Эксперимент был, конечно, рискованный, но зато теперь он убедился в том, что академик был прав: дело не только в звуковых колебаниях, которые исходят от конца трубы, но и в составе воздуха в зоне всасывания... «Ну что ж, кто не рискует, тот не делает открытий»,— подумал он, засыпая...
5
Он проснулся от странных звуков — то ли шепота, то ли воркования голубей. В палатке было жарко и душно. Полог накалился от солнца, значит, уже давно день, опять безоблачно, пора за работу! Высунувшись из палатки, он обомлел: вокруг «самовара» стояли, осыпая его размашистыми крестами, десять или двенадцать старух и посередине — поп! Самый натуральный поп — при бороде и усах, в церковном облачении, с большим крестом и толстой книгой в руках. Шепоток и бормотание издавали старухи, поп тоже что-то бормотал, но почти беззвучно, и размахивал крестом, как бы отгоняя от «самовара» мух. Николай пронзительно свистнул — старухи и поп, как по команде, отпрянули от «самовара», закрестились еще быстрее, истовее. Рядом с батюшкой крестилась бабка Марфа. Из-за малого ее росточка Николай и не приметил ее в первый момент, но теперь, когда старушки передвинулись, она высунулась чуть вперед и как самая смелая держала перед собой небольшую икону. Николай завернул за палатку, там на трех жердинах висел умывальник. Он разделся до пояса, помылся теплой болотной водой. Напился из чайника, стоявшего на кирпичах возле таганка. Тут пекли картошку, заваривали чай, сидели под звездным тихим небом, мечтая, он и Катя. Дураки! Были счастливы, а мечтали о каком-то далеком будущем счастье... Тут, у костра, Катя решила стать физиком, пойти учиться в политехнический. А он все подсмеивался над ее любовью к сказкам Пушкина, над этой маленькой, как он считал, причудой... Господи! Да пусть! Пусть Катя учит наизусть сказки! Пусть бабки и поп обмахивают «самовар» сколько им вздумается! Пусть отец пускает птичник так, как ему удобнее! Пусть мама воюет за справедливость! Пусть Мищерин отлынивает от «самовара» — значит, такова потребность его души! Пусть все делается так, как делается! Своим ходом, без насилия! Какое счастье проснуться на родной земле, вдохнуть чистый воздух, взглянуть в ясное небо, потрогать зеленые листики вечного папоротника, отпустить на волю лягушку, обнять любимую женщину...

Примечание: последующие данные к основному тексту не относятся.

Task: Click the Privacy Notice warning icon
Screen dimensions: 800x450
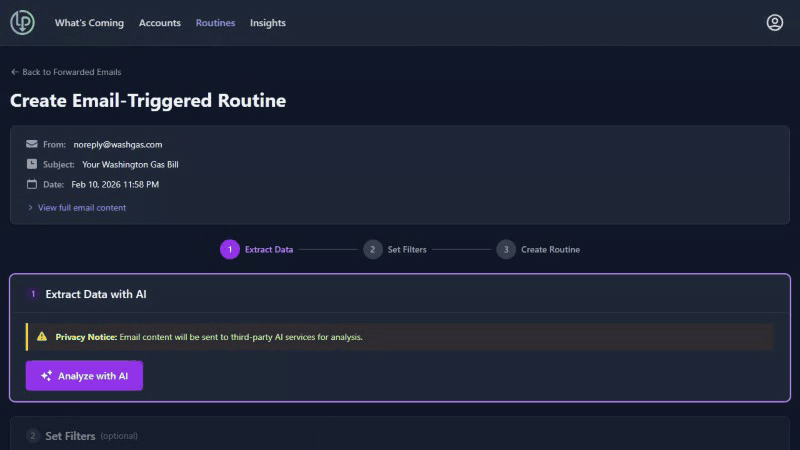Action: coord(42,337)
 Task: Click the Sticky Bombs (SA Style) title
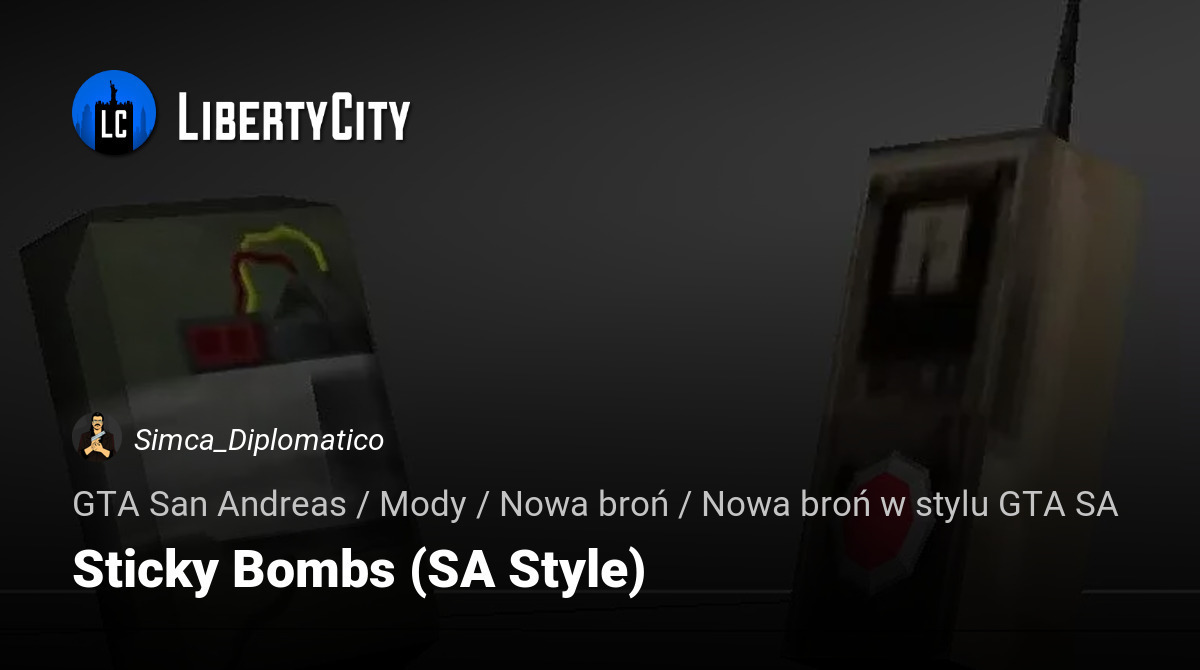(359, 571)
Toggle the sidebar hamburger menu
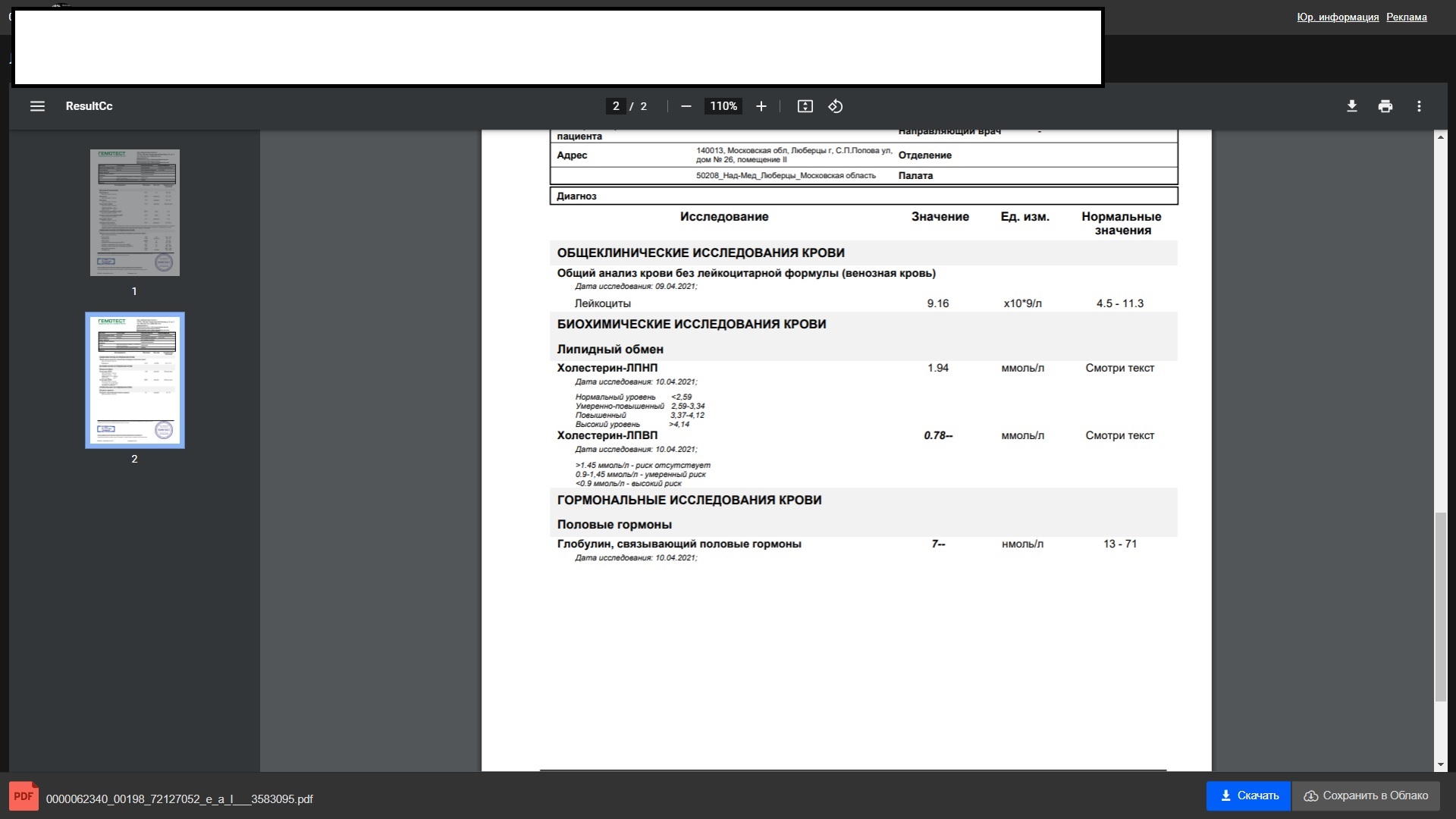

Растроганный собственным великодушием, Николай решил угостить старух и попа чаем, разжег костер, налил в чайник воды, поставил на огонь.
— Чайку хотите? — спросил, обращаясь к попу.— Батюшка! Чаю...
Поп лишь покосился в его сторону, губы его шевелились в молитве. Старухи теснее сошлись к нему, стараясь разобрать, что он шепчет. Бабка Марфа строго погрозила Николаю и — пальцем к губам — велела молчать, не сбивать батюшку. Поп, похоже, входил в раж, все реже заглядывал в священное писание, говорил с подъемом, речитативом, голос его вздымался, и «аминь!» слышалось вполне отчетливо. Старушки благостно крестились вслед за ним. Время от времени он поворачивался к часовенке, за ним поворачивались старухи, и все дружно отбивали поясные поклоны. Затем поп и следом старухи снова поворачивались к «самовару» и продолжали творить молитву, которая казалась бесконечной. Уже и вода закипела, и чай в заварнике настоялся, и кружки Николай сполоснул и расставил на сколоченном из досок столе, и хлеб, сахар, печенье разложил кучками, а энтузиазм у попа и старух все еще не иссяк.